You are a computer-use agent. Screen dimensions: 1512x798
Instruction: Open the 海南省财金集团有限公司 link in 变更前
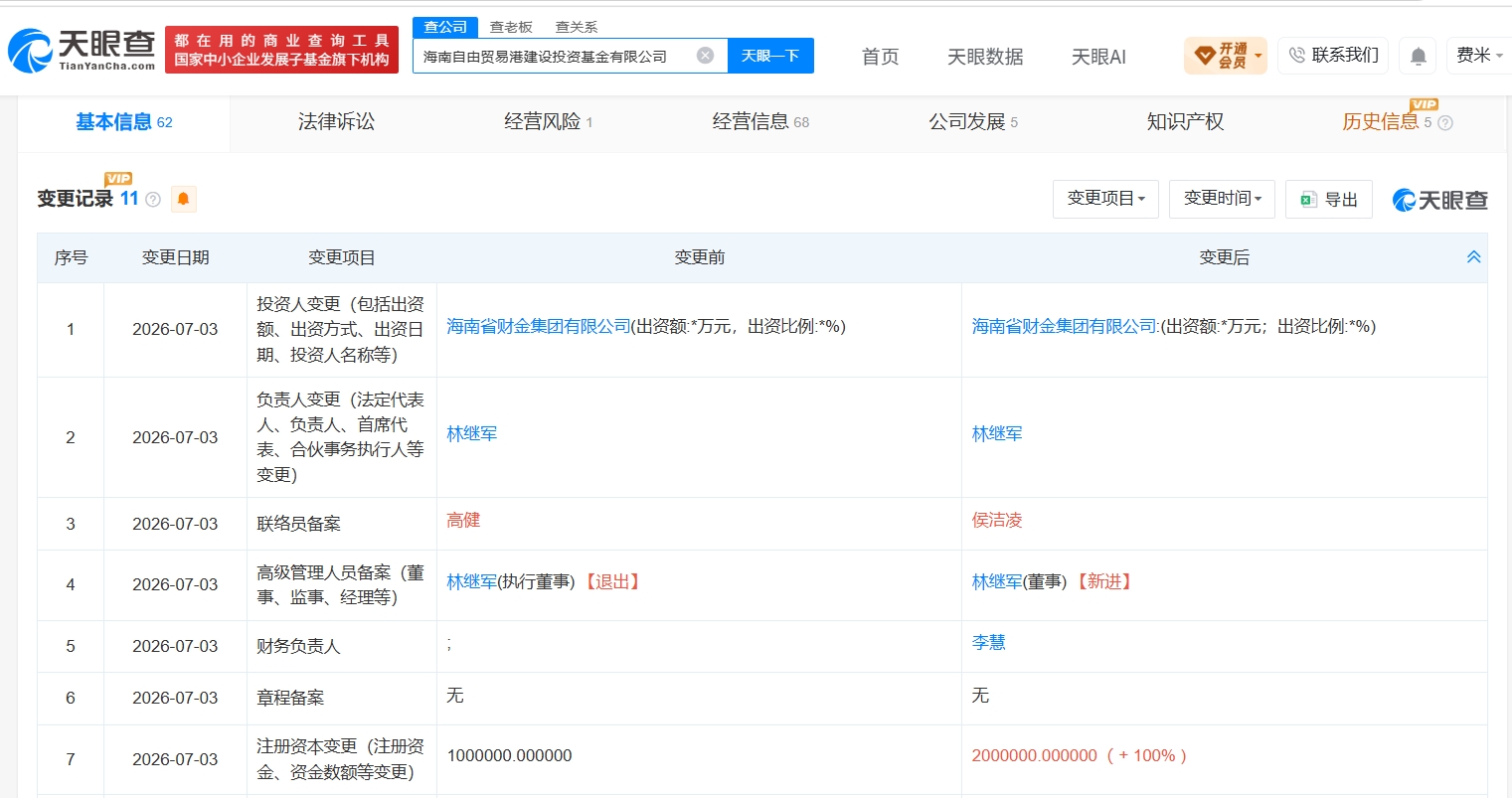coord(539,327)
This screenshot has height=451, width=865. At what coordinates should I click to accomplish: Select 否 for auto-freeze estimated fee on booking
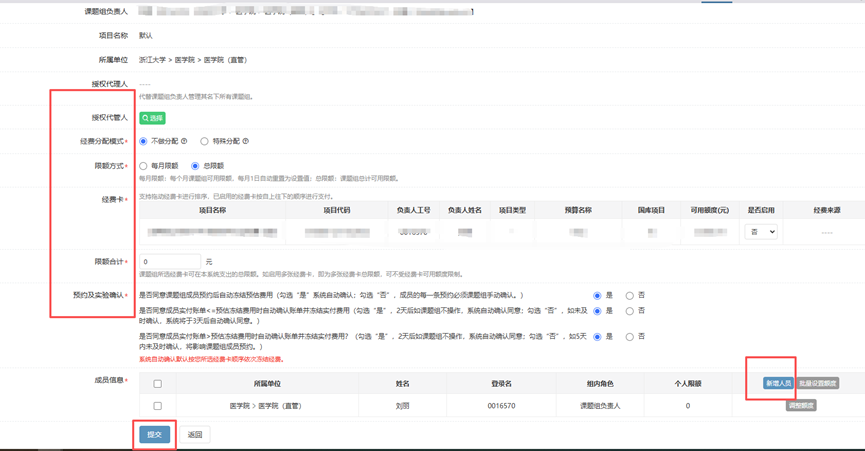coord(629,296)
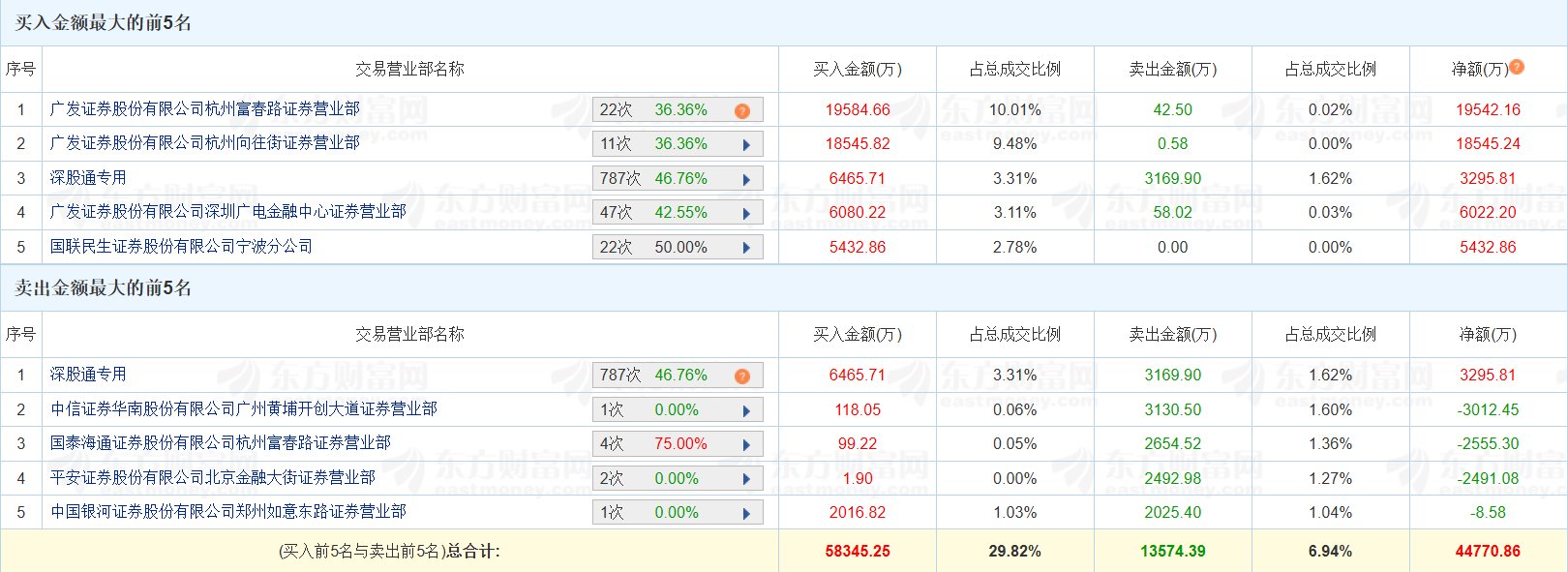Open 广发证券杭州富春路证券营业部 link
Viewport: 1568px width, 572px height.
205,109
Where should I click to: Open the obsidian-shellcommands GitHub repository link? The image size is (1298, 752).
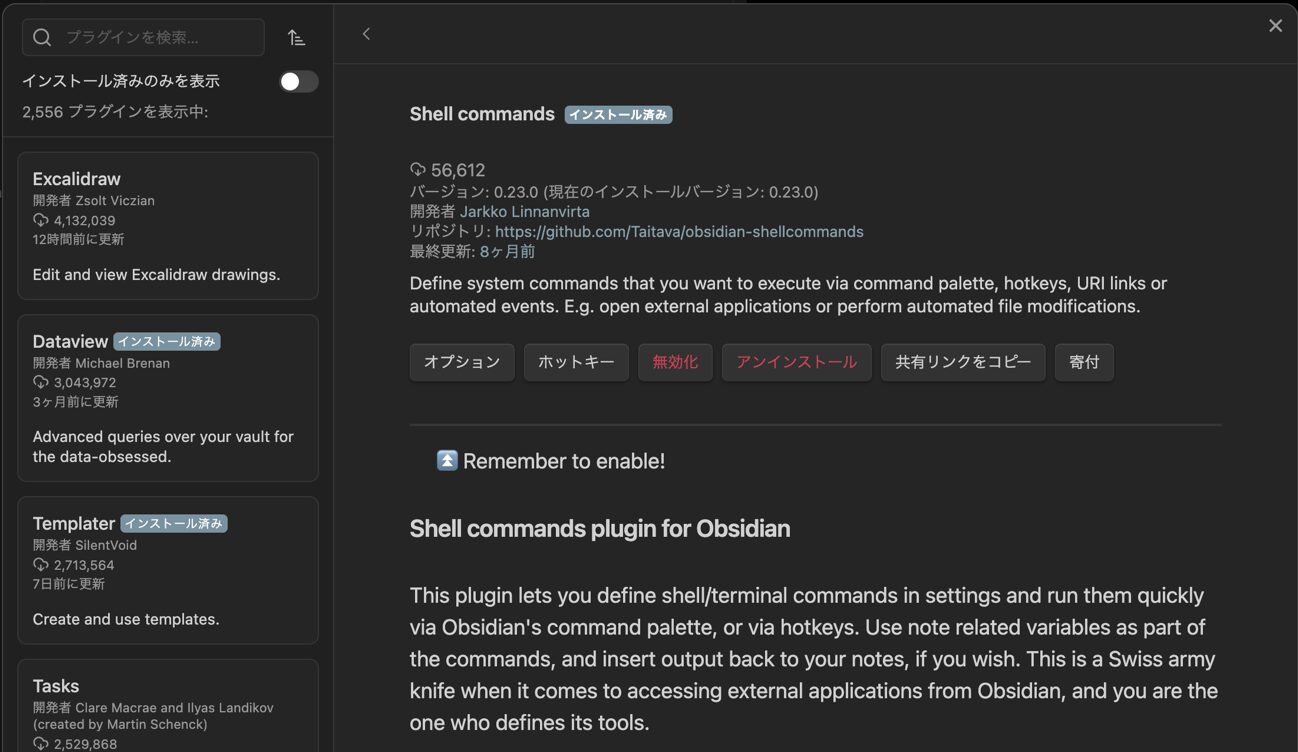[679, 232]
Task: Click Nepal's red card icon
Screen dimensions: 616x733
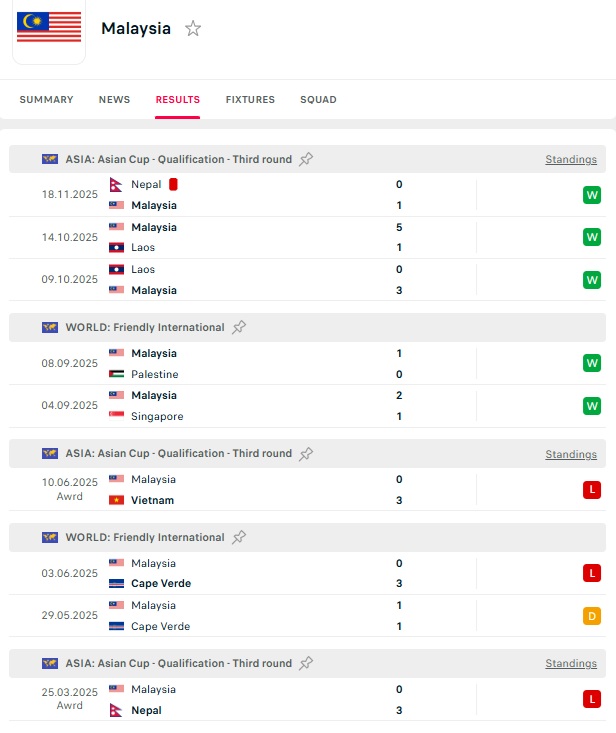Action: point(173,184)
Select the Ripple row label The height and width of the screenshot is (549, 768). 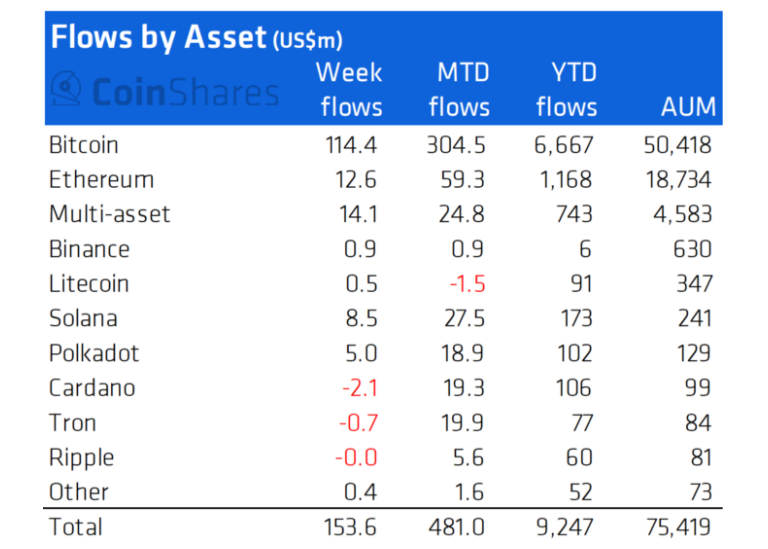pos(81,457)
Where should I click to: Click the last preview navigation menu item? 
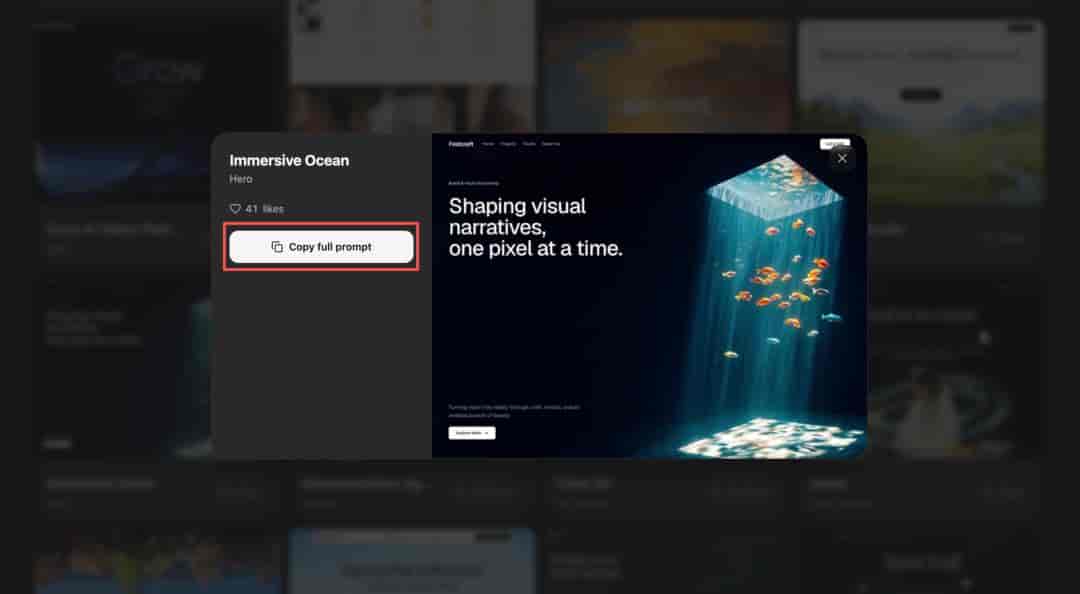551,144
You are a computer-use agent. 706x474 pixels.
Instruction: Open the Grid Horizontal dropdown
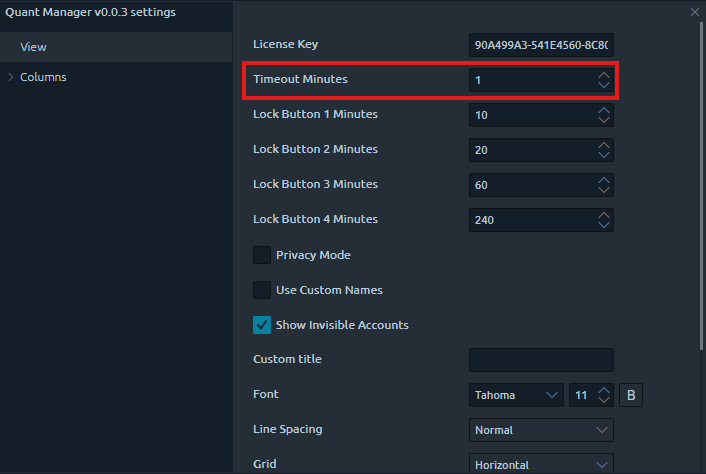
---
▸ **EXERCISE REQUIREMENTS**
Pictures are to be left out while the lines from the beginning of the records through the line with "Task: Click Nepal's red card icon" are copied word for word.

▸ **SOLUTION TO THIS PROBLEM**
You are a computer-use agent. Screen dimensions: 1512x798
Instruction: Open the 海南省财金集团有限公司 link in 变更前
coord(539,327)
This screenshot has height=451, width=865. At what coordinates should I click to accomplish: Select 否 for auto-freeze estimated fee on booking
coord(629,296)
Open 广发证券杭州富春路证券营业部 link
Viewport: 1568px width, 572px height.
205,109
Where should I click to: Open the obsidian-shellcommands GitHub repository link? The image size is (1298, 752).
[679, 232]
Task: Click Nepal's red card icon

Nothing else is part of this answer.